Lecture 1 Introduction to Monte Carlo Methods

1.1 Introduction to Averaging & Sampling

Chemistry is fundamentally a statistical science. Macroscopic properties such as pressure, temperature, and heat capacity emerge from the collective behaviour of approximately \(10^{23}\) atoms or molecules. These observable quantities represent averages over an immense number of microscopic states. A central challenge in computational chemistry is how to accurately estimate these macroscopic properties without having to evaluate every possible molecular arrangement (Figure 1.1).

A macroscopic chemical system contains approximately $10^{23}$ molecules.
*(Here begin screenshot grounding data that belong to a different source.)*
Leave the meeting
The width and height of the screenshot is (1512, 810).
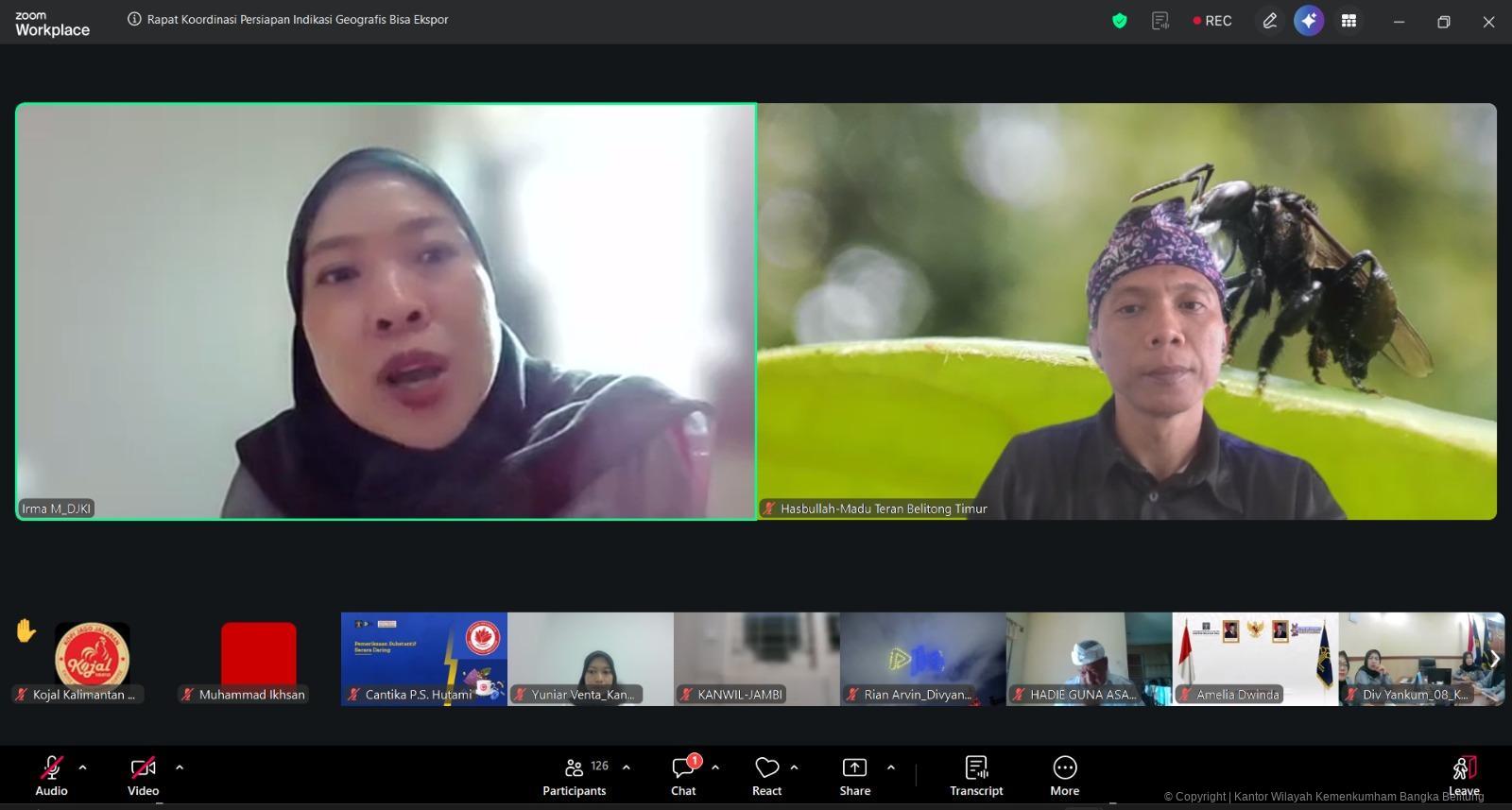pyautogui.click(x=1464, y=775)
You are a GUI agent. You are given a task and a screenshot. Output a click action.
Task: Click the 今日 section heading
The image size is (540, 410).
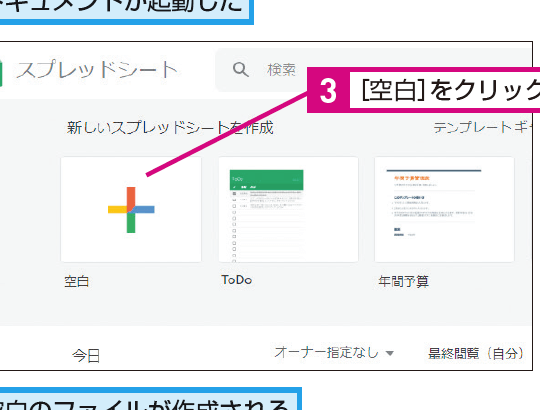[x=86, y=355]
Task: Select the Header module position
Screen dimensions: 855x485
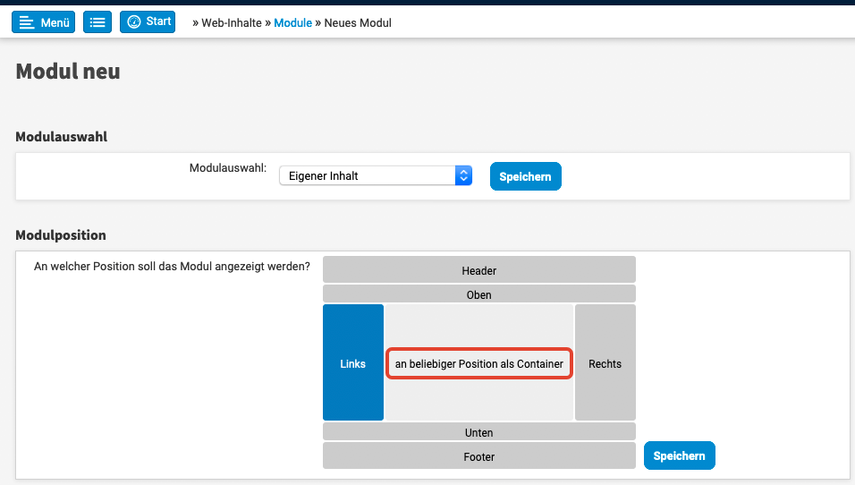Action: point(479,270)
Zooming in at different points reveals different molecular arrangements — these are the microscopic configurations whose properties we need to average.

Figure 1.1: A macroscopic chemical system contains approximately \(10^{23}\) molecules. Zooming in at different points reveals different molecular arrangements — these are the microscopic configurations whose properties we need to average.
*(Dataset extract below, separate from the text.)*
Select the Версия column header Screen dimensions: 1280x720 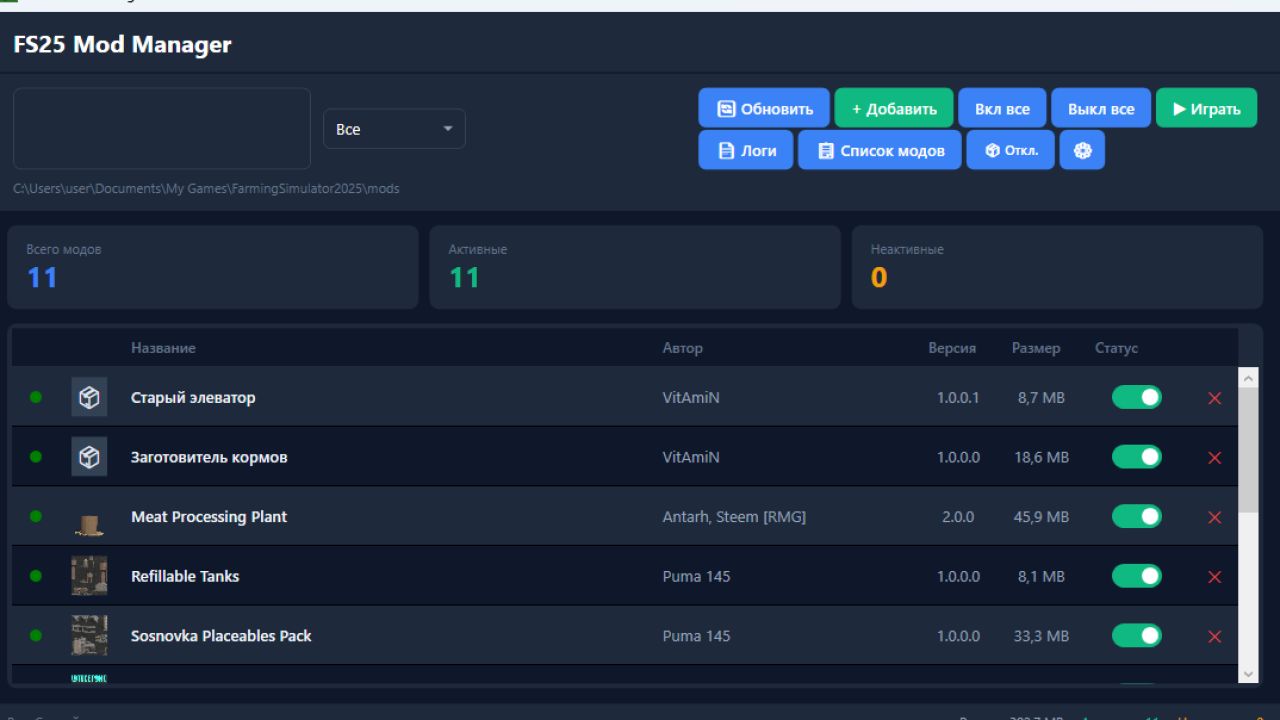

1.1.1 The Statistical Nature of Chemical Systems

When we measure properties of chemical systems in the laboratory, we observe the average behaviour of countless molecules over the duration of our measurement. Even the simplest systems—gases, liquids, or solids—involve enormous numbers of possible arrangements of atoms, with molecules constantly moving, rotating, and vibrating at finite temperatures. To predict these macroscopic measurements, we need to average our property of interest over all possible configurations, weighting each by the probability of it occurring:

\[\begin{equation} \langle A \rangle = \sum_{\mathbf{r}} A(\mathbf{r}) \times P(\mathbf{r}) \end{equation}\]
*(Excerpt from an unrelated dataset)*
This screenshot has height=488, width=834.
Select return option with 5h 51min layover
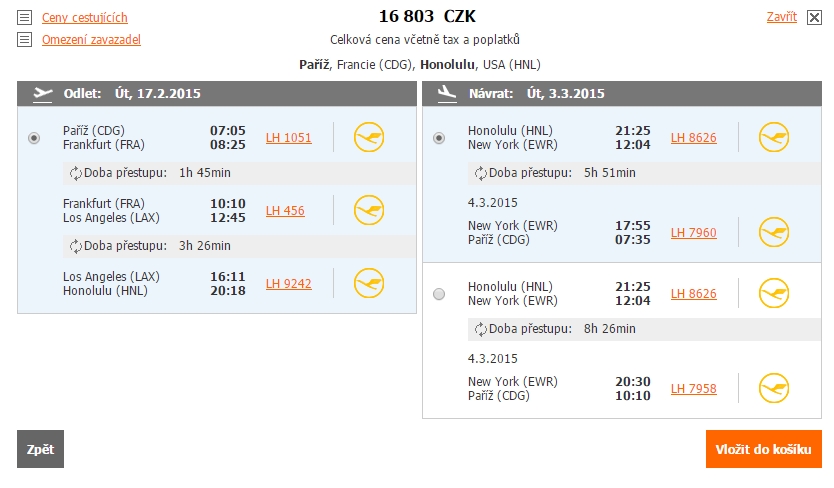point(439,138)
Here the angle brackets \(\langle \cdot \rangle\) denote an average value, \(\mathbf{r}\) represents a particular configuration of the system, and \(P(\mathbf{r})\) is the probability of finding the system in that configuration.

1.1.2 Probability Distributions

\(P(\mathbf{r})\) is a probability distribution—it specifies, for each possible value of some quantity, how likely that value is. Rolling a fair six-sided die, for example, gives each number (1–6) a probability of 1/6 (Figure 1.2). Because the possible values are countable, this is a discrete distribution. A distribution where every value is equally likely is called uniform.

A uniform discrete distribution: each face of a fair die has equal probability 1/6.

Figure 1.2: A uniform discrete distribution: each face of a fair die has equal probability 1/6.

Not all discrete distributions are uniform: for example, flipping four (fair) coins gives probabilities of 1/16, 4/16, 6/16, 4/16, and 1/16 for 0, 1, 2, 3, and 4 heads respectively. The most probable outcome is 2 heads and 2 tails, because this result can happen the most ways (six) (Figure 1.3).

A non-uniform discrete distribution: the number of heads in four coin flips. The middle outcomes are more probable because there are more ways to arrange them.

Figure 1.3: A non-uniform discrete distribution: the number of heads in four coin flips. The middle outcomes are more probable because there are more ways to arrange them.

For any discrete distribution, the sum of probabilities across all possible outcomes must equal 1:

\[\sum_i P(i) = 1\]

Not all quantities have countable values. The Maxwell–Boltzmann speed distribution (Figure 1.4), for example, describes the probability of finding a molecule travelling at a particular speed—the speed can take any value in a continuous range. For these continuous distributions, the probability of a value falling in a specific range equals the area under the curve over that range.

The Maxwell--Boltzmann speed distribution, a continuous probability density function. The shaded area gives the probability of finding a molecule with speed between 300 and 500 m s$^{-1}$: the area under the curve in this range is approximately 0.40.

Figure 1.4: The Maxwell–Boltzmann speed distribution, a continuous probability density function. The shaded area gives the probability of finding a molecule with speed between 300 and 500 m s\(^{-1}\): the area under the curve in this range is approximately 0.40.

For continuous distributions, the integral over the entire domain must equal 1:

\[\int_{-\infty}^{\infty} P(x) \, \mathrm{d}x = 1\]

This normalisation requirement—that probabilities sum or integrate to 1—reflects the certainty that the system must exist in some state.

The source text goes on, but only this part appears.